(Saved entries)
--
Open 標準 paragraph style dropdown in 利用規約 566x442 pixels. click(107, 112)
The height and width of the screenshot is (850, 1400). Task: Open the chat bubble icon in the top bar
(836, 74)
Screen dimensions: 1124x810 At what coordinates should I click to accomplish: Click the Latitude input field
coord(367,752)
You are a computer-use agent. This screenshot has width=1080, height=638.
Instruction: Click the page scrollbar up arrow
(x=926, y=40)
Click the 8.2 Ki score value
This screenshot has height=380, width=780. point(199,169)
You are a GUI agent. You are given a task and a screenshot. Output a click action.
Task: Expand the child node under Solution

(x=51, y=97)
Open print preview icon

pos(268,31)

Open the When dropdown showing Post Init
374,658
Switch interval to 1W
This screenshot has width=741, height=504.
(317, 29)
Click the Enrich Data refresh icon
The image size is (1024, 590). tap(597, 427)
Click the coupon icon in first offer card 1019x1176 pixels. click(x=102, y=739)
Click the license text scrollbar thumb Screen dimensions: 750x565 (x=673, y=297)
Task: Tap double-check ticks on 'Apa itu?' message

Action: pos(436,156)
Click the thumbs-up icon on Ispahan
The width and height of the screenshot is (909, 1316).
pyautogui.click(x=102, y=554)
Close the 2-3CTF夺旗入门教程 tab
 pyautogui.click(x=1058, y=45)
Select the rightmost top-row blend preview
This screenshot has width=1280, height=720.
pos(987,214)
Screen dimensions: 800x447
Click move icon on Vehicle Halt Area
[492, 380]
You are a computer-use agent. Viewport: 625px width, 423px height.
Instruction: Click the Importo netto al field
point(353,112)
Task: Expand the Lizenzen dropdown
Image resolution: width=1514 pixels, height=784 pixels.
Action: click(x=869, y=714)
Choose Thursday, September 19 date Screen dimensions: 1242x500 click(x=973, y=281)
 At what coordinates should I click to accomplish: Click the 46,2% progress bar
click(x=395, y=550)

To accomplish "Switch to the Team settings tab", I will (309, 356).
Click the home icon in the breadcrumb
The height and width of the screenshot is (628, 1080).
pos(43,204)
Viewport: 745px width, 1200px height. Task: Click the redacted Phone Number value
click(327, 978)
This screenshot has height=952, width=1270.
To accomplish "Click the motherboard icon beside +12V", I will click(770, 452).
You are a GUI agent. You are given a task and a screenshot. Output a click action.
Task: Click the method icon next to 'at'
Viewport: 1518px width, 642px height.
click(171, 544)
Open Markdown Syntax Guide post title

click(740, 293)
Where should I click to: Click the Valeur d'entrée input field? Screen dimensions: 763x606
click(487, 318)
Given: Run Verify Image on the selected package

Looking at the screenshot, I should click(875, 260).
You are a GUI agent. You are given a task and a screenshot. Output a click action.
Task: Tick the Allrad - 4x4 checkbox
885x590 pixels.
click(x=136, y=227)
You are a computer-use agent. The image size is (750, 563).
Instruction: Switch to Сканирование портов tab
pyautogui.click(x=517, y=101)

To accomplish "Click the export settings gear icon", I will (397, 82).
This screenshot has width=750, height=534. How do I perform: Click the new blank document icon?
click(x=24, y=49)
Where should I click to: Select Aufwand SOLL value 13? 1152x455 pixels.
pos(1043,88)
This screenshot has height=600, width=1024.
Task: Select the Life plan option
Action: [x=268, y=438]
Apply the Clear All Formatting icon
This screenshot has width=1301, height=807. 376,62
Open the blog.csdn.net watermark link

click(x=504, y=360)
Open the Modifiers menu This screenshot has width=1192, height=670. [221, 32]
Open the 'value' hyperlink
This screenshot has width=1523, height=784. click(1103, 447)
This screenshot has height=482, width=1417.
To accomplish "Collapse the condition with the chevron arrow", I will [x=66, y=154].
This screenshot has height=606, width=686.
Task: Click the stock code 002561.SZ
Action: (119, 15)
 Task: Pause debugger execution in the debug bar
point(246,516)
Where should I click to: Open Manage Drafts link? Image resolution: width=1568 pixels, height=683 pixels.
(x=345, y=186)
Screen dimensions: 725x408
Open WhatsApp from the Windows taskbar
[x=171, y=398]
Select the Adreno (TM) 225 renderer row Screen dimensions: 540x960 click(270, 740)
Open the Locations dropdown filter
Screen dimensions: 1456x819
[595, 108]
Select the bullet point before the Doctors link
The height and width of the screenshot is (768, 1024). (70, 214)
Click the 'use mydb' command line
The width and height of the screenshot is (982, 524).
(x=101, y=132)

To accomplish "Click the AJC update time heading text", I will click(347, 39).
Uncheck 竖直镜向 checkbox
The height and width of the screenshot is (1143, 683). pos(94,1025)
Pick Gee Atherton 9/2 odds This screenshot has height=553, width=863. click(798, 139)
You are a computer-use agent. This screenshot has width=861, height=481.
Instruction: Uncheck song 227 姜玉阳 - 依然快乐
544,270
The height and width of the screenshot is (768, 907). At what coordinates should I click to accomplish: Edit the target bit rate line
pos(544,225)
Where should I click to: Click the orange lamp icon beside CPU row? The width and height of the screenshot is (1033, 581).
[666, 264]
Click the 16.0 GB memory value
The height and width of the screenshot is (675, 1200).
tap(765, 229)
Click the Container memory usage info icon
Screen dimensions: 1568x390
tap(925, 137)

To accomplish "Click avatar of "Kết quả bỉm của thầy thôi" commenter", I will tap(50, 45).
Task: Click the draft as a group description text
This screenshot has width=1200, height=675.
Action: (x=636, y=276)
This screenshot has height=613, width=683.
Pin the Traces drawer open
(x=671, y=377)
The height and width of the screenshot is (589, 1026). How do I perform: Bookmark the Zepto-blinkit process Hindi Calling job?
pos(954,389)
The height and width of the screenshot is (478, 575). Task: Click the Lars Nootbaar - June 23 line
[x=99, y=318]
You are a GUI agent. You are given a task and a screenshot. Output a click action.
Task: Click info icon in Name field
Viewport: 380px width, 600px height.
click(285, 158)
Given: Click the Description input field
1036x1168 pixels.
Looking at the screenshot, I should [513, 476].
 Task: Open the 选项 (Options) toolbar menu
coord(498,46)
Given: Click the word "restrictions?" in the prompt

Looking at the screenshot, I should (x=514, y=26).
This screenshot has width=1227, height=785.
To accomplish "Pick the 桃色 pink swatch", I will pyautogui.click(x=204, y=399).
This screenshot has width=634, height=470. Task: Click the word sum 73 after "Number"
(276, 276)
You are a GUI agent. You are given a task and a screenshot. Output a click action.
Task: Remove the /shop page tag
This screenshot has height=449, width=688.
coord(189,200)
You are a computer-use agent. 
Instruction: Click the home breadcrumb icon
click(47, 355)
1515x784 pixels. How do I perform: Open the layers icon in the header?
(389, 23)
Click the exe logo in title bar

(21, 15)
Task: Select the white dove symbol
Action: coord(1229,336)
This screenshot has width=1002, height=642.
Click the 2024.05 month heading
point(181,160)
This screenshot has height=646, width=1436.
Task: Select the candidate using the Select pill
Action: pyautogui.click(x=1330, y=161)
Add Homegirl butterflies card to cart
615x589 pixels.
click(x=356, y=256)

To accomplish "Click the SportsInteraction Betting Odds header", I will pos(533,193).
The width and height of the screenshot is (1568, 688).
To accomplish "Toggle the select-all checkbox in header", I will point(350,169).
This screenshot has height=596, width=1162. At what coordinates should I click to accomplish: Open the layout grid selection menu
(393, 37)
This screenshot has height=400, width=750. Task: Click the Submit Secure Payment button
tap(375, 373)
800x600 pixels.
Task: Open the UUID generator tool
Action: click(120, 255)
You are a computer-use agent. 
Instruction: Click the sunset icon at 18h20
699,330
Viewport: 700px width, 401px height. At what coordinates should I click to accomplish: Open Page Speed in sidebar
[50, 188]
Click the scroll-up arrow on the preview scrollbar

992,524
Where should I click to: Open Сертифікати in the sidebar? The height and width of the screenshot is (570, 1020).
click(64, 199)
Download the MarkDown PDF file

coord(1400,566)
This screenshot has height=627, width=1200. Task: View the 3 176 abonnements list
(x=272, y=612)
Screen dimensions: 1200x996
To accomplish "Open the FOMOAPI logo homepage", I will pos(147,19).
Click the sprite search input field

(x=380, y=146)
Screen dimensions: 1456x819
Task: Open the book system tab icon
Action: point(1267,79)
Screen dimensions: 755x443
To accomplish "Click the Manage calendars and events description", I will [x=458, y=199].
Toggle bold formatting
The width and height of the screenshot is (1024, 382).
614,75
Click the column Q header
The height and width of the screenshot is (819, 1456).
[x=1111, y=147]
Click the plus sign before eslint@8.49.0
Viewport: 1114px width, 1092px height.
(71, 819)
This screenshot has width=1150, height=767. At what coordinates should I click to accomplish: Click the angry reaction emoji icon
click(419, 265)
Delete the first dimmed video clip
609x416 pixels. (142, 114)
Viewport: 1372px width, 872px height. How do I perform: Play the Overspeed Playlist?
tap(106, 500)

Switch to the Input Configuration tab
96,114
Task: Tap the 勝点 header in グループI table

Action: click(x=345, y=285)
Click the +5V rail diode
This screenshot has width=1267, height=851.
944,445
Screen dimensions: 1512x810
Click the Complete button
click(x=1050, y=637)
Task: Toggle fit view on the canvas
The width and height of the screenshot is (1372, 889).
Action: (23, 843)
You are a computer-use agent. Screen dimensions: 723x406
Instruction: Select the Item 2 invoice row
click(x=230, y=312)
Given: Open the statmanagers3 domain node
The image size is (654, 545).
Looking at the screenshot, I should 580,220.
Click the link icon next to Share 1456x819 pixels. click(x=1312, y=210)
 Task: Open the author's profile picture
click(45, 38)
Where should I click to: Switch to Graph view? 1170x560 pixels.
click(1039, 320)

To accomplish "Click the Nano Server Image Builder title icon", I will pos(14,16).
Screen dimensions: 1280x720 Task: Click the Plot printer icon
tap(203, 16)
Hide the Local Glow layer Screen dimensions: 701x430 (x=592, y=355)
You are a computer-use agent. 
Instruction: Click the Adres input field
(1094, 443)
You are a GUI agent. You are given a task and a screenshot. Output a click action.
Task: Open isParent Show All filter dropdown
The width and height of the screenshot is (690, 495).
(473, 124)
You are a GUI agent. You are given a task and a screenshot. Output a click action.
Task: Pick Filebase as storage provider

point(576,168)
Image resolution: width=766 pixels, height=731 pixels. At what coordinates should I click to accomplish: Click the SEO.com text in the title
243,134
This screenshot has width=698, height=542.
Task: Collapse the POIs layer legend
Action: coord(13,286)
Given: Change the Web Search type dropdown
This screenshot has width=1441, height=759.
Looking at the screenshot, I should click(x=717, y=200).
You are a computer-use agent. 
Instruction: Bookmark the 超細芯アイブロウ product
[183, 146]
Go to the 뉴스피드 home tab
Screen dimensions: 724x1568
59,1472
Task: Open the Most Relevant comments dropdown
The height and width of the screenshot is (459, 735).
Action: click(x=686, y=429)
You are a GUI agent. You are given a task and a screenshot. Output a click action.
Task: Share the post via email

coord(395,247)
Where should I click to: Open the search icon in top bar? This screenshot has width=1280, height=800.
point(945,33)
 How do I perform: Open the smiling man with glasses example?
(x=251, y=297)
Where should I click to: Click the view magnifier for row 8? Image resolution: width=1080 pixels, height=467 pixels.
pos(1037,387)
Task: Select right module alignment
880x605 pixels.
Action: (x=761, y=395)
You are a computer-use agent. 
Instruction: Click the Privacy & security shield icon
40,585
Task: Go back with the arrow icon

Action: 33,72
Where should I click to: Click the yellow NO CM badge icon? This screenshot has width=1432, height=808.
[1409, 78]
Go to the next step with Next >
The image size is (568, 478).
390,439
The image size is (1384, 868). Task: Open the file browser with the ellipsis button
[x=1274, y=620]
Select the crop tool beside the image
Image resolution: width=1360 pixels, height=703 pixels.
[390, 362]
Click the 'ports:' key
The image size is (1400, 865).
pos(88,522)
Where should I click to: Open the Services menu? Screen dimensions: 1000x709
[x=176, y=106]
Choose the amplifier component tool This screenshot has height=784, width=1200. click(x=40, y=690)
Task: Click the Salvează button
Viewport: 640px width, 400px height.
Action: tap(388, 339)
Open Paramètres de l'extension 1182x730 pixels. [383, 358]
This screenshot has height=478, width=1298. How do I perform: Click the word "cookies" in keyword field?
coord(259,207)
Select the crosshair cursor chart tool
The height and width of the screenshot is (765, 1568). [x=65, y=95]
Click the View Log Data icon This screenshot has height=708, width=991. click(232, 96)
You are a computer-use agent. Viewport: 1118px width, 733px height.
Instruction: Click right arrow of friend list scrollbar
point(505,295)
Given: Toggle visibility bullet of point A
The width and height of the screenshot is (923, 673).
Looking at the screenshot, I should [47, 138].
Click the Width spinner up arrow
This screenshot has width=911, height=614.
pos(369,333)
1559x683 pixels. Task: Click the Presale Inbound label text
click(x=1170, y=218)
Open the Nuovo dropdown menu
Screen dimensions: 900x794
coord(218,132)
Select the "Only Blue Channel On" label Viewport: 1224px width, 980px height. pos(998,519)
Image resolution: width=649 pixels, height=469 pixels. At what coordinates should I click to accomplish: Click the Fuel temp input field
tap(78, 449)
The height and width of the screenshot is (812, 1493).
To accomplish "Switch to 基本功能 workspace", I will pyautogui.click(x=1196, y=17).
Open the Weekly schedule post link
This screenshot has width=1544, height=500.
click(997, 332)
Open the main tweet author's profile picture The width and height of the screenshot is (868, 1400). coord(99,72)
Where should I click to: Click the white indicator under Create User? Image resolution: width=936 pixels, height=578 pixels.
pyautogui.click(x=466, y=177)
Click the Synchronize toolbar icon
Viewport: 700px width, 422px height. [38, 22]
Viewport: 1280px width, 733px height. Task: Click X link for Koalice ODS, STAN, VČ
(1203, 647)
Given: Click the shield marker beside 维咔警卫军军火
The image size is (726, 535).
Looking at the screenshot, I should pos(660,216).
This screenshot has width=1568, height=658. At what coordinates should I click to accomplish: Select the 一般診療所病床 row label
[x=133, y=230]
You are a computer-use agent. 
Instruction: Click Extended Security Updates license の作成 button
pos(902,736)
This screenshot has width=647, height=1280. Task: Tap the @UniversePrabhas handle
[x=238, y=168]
--
Wherever a line above contains the string "filter", copy that line.

#### [Your response]
Open the Locations dropdown filter
Task: Open isParent Show All filter dropdown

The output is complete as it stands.